A Serb Canadian was sentenced to three years in jail in September 2005 for taking United Nations peacekeeping personnel—including Canadians—hostage in Serbia in May 1995. And when Sri Lanka was in a civil war in the early 2000s, Tamils in Canada raised funds for their countrymen, even getting Paul Martin, then the finance minister, to appear at a 2001 money-raising dinner. Ottawa later declared the Tamil Tigers a terrorist organization.

What was going on? Clearly, the old country ties remained strong in immigrants to Canada. Ethnicity is a powerful force, naturally enough, but official multiculturalism encouraged ethnic communities to retain their identities. There were language schools funded by Ottawa, in addition to newspapers, community centres, and dance troupes. The money flowed because there were votes out there waiting to be harvested.

What was not going on was any effective effort by the state to turn immigrant communities into Canadians. Naomi Klein, (not someone I usually quote approvingly), wrote in 2005 after terrorist attacks in London “that the brand of multiculturalism practiced in Britain (and France, Germany, Canada …) has little to do with genuine equality,” she said. She continued:

It is instead a Faustian bargain, struck between vote-seeking politicians and self-appointed community leaders, one that keeps ethnic minorities tucked away in state-funded peripheral ghettoes while the centres of public life remain largely unaffected by seismic shifts in the national ethnic makeup.

Surely she was right, as we can readily observe when our parties scramble for ethnic votes in the suburban areas of the nation’s large cities.
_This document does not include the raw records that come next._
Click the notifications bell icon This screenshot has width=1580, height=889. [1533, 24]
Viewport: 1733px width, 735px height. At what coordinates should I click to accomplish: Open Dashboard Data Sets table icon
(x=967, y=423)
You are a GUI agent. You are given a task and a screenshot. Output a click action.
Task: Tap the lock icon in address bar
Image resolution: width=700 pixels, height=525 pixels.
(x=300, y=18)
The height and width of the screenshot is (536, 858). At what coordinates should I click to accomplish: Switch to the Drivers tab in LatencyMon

Most Canadians believe immigration is important for Canada, the present difficulties notwithstanding. But polling also shows that most also believe that we must make Canadians of those who come here. It is not enough to leave them alone in the hope that they will quietly assimilate into accepting our values—peace, order and good government, civility, equality, tolerance, respect for rights—and that if they wish to join us they must understand and accept this. Canada is part of Western Civilization, not a community of communities, as Joe Clark put it, not a post-national state, as Justin Trudeau proclaimed. We are a well-established pluralist, democratic, secular nation.

To paraphrase the American writer David Rieff in the New York Times some years ago, the multicultural fantasy in Canada was that, in due course, assuming that the proper resources were committed and benevolence deployed, immigrants would eventually become liberals. As it was said, they would come to “accept” the values of their new countries. It was never clear how this vision was supposed to coexist with multiculturalism’s other main assumption, which was that group identity should be maintained. But by now that question is largely academic: the Canadian vision of multiculturalism, in all its simultaneous goodwill and self-congratulation, is no longer sustainable. And most Canadians know it. What they don’t know is what to do next.

Stephen Marche was right in saying that the old country must be left behind. It is long past time that Canadians figure out how to make this work.

J.L. Granatstein is the former director and CEO of the Canadian War Museum and the author of Canada’s Army: Waging War and Keeping the Peace (3rd edition, 2021).